Cheap namedtuple implementation (Python 2.7)

Namedtuples are a neat goody of Python, but they have one big caveat. In order to be precise with the type definition, they compile with exec a string template, formated with the variables given in the namedtuple() function factory. This compilation is very expensive computation-wise, and in practice can be spared if needed for performance reasons.

An issue was opened years ago in the Python bug tracker but it got rejected, arguing that the official implementation is clearer and more maintainable. This is true, but there are cases where performance is key, and the current implementation using exec is just not an option.

If you need to define new namedtuple types dynamically, and you have high performance constraints, this is for you.

There are multiple versions out there, using metaclasses, or metaclasses, or ABC

This versions is simpler. Just define a new class closed-over by the factory function.

## Data listing:
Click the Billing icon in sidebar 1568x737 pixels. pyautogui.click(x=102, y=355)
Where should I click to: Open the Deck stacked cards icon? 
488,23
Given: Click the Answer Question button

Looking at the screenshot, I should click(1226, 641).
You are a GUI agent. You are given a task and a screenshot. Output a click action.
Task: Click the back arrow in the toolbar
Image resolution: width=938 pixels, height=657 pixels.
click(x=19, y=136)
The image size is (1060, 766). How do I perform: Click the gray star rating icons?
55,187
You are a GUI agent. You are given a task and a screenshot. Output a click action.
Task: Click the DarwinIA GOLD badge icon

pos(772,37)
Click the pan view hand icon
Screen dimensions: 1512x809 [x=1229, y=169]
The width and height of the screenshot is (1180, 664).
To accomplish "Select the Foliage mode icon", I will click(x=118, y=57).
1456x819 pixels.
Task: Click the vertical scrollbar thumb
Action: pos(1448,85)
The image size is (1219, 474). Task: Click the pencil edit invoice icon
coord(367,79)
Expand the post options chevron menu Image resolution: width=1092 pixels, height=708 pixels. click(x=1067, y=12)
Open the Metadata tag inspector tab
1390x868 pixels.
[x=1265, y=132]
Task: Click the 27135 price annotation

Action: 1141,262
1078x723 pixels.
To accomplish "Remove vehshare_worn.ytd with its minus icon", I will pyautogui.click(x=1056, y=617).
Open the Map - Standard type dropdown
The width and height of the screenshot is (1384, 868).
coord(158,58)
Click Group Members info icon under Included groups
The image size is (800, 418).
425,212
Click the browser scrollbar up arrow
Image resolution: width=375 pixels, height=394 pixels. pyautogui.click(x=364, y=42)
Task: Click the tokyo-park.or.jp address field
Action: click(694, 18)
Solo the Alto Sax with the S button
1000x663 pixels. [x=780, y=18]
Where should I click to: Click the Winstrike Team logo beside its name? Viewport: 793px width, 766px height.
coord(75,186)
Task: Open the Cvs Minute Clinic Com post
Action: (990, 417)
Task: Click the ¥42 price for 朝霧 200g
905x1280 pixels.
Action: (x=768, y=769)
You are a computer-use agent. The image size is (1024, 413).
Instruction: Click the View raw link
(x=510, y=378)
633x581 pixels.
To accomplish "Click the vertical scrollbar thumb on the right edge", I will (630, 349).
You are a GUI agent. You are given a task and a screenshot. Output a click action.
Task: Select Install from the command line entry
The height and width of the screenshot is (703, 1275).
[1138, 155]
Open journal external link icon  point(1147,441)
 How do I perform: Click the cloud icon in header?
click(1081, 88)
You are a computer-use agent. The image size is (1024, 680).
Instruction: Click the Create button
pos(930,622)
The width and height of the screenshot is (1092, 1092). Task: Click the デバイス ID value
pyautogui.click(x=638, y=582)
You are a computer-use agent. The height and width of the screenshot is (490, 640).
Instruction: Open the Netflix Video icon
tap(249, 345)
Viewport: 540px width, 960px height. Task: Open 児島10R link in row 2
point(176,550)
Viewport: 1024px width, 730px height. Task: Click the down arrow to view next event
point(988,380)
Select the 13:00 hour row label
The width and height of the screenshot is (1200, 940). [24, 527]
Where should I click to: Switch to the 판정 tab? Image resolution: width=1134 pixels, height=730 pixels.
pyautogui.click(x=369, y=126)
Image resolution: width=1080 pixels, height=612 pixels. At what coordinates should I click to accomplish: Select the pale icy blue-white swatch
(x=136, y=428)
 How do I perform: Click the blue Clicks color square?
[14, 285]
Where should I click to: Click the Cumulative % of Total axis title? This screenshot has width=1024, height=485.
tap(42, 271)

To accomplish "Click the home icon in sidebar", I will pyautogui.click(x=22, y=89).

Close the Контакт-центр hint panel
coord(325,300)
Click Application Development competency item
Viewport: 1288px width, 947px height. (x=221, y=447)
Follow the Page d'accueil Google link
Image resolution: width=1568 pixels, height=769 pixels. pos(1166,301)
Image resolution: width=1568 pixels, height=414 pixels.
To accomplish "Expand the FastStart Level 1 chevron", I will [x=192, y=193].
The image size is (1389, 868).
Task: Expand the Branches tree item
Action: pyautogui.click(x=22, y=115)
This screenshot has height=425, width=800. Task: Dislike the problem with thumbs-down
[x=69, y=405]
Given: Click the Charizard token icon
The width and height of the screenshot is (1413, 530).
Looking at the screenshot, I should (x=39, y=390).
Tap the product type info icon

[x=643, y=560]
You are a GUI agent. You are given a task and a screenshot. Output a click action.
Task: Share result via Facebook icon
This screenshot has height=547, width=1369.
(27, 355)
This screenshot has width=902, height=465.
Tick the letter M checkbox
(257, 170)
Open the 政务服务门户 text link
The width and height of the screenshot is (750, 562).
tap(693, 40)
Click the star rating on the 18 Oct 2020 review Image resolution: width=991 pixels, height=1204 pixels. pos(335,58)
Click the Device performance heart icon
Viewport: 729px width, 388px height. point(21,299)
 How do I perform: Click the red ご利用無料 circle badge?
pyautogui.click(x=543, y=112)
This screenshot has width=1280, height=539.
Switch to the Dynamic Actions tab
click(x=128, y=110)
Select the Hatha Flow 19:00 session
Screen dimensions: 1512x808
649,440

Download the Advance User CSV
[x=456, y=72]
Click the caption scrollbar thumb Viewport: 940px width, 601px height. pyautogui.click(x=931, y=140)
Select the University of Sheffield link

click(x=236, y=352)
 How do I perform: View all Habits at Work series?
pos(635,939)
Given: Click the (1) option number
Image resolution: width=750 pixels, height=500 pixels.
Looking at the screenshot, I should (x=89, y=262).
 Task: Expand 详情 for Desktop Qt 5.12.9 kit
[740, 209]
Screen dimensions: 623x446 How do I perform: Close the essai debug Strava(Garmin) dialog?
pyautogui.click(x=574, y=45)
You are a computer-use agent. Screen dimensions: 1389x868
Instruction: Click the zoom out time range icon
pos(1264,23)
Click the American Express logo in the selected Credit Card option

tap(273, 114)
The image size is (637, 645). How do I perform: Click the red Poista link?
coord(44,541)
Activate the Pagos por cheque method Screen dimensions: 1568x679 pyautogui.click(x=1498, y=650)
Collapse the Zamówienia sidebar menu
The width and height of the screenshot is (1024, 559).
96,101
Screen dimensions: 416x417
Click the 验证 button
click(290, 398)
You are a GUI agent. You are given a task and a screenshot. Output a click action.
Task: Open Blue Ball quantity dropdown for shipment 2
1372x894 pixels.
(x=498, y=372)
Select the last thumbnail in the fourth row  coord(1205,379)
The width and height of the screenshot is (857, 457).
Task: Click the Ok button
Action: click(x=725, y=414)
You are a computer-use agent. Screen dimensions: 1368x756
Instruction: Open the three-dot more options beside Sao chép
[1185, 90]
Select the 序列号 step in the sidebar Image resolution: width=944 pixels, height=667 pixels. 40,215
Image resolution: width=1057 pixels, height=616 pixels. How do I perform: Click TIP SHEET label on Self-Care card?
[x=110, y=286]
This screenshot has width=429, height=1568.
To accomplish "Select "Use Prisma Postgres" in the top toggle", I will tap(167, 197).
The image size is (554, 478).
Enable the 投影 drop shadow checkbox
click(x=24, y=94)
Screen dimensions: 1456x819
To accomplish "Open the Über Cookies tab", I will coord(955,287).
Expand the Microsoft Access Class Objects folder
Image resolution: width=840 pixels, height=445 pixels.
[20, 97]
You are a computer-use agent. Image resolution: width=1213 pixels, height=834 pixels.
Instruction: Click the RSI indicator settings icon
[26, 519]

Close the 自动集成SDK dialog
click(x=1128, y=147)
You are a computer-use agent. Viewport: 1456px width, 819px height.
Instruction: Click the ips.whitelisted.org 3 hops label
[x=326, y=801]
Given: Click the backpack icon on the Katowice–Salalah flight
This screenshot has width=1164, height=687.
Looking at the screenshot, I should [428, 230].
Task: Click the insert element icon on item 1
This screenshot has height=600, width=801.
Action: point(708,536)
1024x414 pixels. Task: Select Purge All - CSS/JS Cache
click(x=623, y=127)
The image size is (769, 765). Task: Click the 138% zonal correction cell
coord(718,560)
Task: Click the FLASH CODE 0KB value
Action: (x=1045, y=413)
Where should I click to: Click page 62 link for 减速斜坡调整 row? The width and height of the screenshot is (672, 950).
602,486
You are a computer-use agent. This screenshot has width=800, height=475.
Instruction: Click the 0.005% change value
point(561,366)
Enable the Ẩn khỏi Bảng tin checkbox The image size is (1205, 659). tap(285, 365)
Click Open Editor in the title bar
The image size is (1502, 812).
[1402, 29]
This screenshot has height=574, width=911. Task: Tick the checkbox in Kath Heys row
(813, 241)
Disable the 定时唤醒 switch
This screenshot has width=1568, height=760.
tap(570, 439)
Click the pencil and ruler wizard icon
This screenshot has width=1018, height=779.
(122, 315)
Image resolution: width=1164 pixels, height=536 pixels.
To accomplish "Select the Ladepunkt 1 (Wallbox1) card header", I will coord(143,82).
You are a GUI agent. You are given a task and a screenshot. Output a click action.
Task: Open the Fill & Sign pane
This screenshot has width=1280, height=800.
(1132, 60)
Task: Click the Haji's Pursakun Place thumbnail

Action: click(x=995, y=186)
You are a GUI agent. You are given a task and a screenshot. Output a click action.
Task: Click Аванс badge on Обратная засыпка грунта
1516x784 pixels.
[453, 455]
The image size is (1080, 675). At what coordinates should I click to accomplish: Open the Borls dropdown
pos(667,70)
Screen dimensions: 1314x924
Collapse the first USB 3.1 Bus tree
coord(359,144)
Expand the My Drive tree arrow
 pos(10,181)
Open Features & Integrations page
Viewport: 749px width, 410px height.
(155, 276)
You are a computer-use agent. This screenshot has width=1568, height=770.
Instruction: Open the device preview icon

## Written problem 1:
Transcribe the passage from the text on the cheap namedtuple implementation, starting with "Cheap namedtuple implementation" and going on through "is for you.".
## Written problem 2:
Pick up the namedtuple text after its last sentence and continue it.

## Exercise answer 1:
Cheap namedtuple implementation (Python 2.7)

Namedtuples are a neat goody of Python, but they have one big caveat. In order to be precise with the type definition, they compile with exec a string template, formated with the variables given in the namedtuple() function factory. This compilation is very expensive computation-wise, and in practice can be spared if needed for performance reasons.

An issue was opened years ago in the Python bug tracker but it got rejected, arguing that the official implementation is clearer and more maintainable. This is true, but there are cases where performance is key, and the current implementation using exec is just not an option.

If you need to define new namedtuple types dynamically, and you have high performance constraints, this is for you.

## Exercise answer 2:
Unittests from cPython2.7 implementation are copied here to assert that the same expected behaviour is honored.

Install

pip install cheapnamedtuple

Usage

For the purist, the namedtuple implementation is 3.75x faster than Python’s implementation, while honouring 100% of the Python’s implementation behaviour, including docstrings and everything else (corroborated by unit tests):

>>> from cheapnamedtuple import namedtuple
>>> Point = namedtuple('Point', ['x', 'y'])
>>> Point.__doc__                   # docstring for the new class
'Point(x, y)'
>>> p = Point(11, y=22)             # instantiate with positional args or keywords
>>> p[0] + p[1]                     # indexable like a plain tuple
33
>>> x, y = p                        # unpack like a regular tuple
>>> x, y
(11, 22)
>>> p.x + p.y                       # fields also accessible by name
33
>>> d = p._asdict()                 # convert to a dictionary
>>> d['x']
11
>>> Point(**d)                      # convert from a dictionary
Point(x=11, y=22)
>>> p._replace(x=100)               # _replace() is like str.replace() but targets named fields
Point(x=100, y=22)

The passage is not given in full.